Como sabe há já muito tempo que conduzo pelos campos que conheço perfeitamente,e só nesses,pessoas que me alugam Cavalos.
Estou a ter o cuidado de não usar os termos que já estão comprometidos com o TE.

Sem querer ofender nem desvalorizar,ao ler toda aquela literatura que me indicou,e tirando o que se tem de saber ao tirar as selas ditas convencionais,tudo o resto que se relaciona directamente com o campo, me parece passivel de um complemento e não uma nova instrução de raíz.
Lembrei-me do princípio de PETER em que se faz o elogio à importancia, pela dificuldade.Leia-se confusão.

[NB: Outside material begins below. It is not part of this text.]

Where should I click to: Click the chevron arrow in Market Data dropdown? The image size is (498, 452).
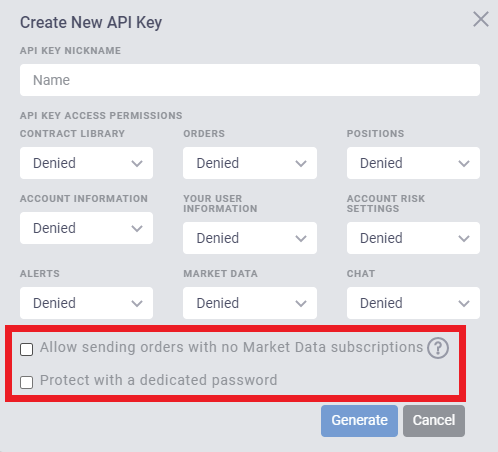click(x=301, y=303)
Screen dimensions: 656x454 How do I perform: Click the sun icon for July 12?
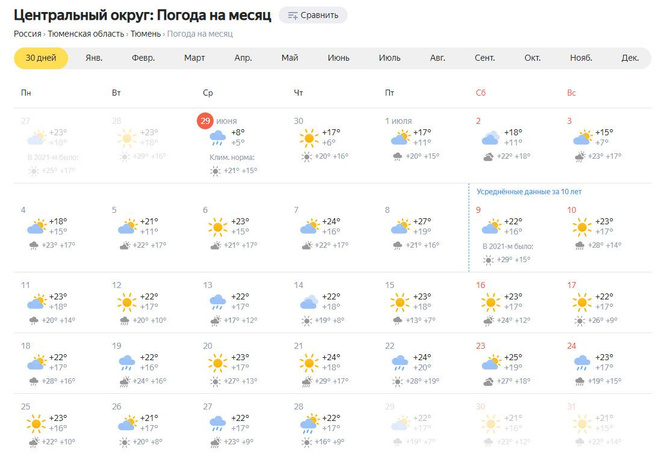tap(126, 301)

É importante que o guia tenha segurança e bom senso no que faz através de um exame que se pode regulamentar.
Tão importante como isso,ou mais,é avaliar da qualidade dos Cavalos que andam ao serviço.
Os clientes não têm de ser forçosamente bons cavaleiros e por vezes nem sabem montar,e outras vezes nunca andaram a cavalo.
Será que as exigências de um bom guia passa pela negação a um cliente por este nunca ter andado a Cavalo.?

Valerá de pouco ter um guia credenciado a conduzir Cavalos coirões.

Esta é uma certeza, e não vi ainda ninguém preocupar-se com este facto.
Pelo menos a nível de troca de impressões.